Istruzioni dell'esercizio:
[1] Nella discussione sull'audio HDMI, quali connettori ha la scheda video di fbcyborg?
[2] Continua la discussione sull'audio HDMI dopo l'ultimo messaggio.

Sezione del documento:
Ma la scheda video ha un connettore hdmi o usi un adattatore dvi/hdmi?

Nel secondo caso viene comunque inviato anche il segnale audio, ma bisogna collegare l'uscita s/pdif della scheda audio a quella video dato che non vi è alcun device dedicato all'audio hdmi.

----------

## fbcyborg

La mia scheda video ha:

 1 connettore DVI

 1 connettore HDMI

 1 connettore VGA

Fino a una settimana fa usavo un cavo DVI (lato scheda) -> HDMI (lato monitor), ma da quando sono passato ad un cavo HDMI->HDMI mi sono posto questo problema dell'audio.

Quindi per rispondere alla tua domanda: sì, ho un connettore HDMI.

----------

## Zizo

A questo punto tutti gli indizi portano alla conclusione che l'audio viene trasmesso dalla scheda madre/audio a quella video tramite il connettore audio digitale s/pdif, in quanto il connettore hdmi della tua scheda è molto probabilmente collegato direttamente a quello dvi, in una sorta di adattatore interno (molto comune).

Controlla quindi che il cavetto s/pdif sia collegato: è un doppino che nella forma più grezza è simile ai fili che dalla parte frontale del case vanno alla scheda madre.

Google per le immagini su "spdif nvidia"   :Wink: 

----------

## fbcyborg

Ed infatti, ecco che riandando a spulciare nella scatola della mia scheda nVidia, è saltato fuori quel fantomatico cavetto.

Collegandolo ad una delle due prese bianche della scheda video da un lato, e alla piastra madre dall'altro, ecco che sputa fuori l'audio dalle casse del monitor.

Dati forniti:
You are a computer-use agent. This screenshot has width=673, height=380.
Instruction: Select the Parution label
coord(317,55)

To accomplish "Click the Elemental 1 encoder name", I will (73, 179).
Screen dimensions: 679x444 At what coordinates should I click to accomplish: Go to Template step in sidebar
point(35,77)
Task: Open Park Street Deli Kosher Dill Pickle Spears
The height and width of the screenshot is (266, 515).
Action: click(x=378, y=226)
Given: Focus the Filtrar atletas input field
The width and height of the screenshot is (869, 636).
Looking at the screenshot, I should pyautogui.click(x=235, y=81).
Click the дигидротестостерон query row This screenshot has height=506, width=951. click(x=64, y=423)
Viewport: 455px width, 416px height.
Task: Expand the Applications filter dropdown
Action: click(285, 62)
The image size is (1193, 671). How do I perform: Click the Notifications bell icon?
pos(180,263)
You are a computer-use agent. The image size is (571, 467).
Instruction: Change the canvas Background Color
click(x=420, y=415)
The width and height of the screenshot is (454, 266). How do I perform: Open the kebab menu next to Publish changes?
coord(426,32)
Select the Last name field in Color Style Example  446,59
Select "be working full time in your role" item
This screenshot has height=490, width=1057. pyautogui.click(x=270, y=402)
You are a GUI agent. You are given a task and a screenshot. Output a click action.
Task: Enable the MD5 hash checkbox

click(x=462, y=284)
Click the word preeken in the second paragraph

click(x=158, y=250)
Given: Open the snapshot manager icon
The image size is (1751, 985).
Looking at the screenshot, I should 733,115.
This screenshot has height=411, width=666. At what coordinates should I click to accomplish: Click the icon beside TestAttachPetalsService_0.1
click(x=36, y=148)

Risposte ai compiti:
[1] Un connettore DVI, un connettore HDMI e un connettore VGA.

[2]
L'unica cosa è che se voglio regolare il volume con alsamixer per quanto riguarda S/PDIF o S/PDIF D, non mi fa alzare nulla, e devo dire, che la qualità dell'audio non è proprio delle migliori (poco male).

GRAZIE!!!!

----------

## Zizo

Bene.

Ricapitolando: se la scheda video non ha il device per l'audio serve il cavetto s/pdif dalla scheda madre/audio a quella video. Probabilmente non serve nemmeno SND_HDA_CODEC_NVHDMI. Confermi?   :Wink: 

EDIT: Per curiosità cosa riporta un "cat /proc/asound/cards; cat /proc/asound/pcm"?Last edited by Zizo on Fri Oct 22, 2010 4:45 pm; edited 1 time in total

----------

## fbcyborg

Ah, ho capito perché non posso controllarlo in alsamixer. 

Confermo che non serve quel modulo. Alla fine questo è solo un ponticello fra la scheda madre e la scheda video, mentre, se ho capito bene, ci sono schede video che hanno proprio una scheda audio integrata.

----------

## Zizo

Si esatto, per esempio sul mio htpc ho una Nvidia GT240 con il relativo device e senza il cavetto.

Mi sembra comunque strano che non sia controllabile.. Ho editato il post precedente per chiederti maggiori informazioni.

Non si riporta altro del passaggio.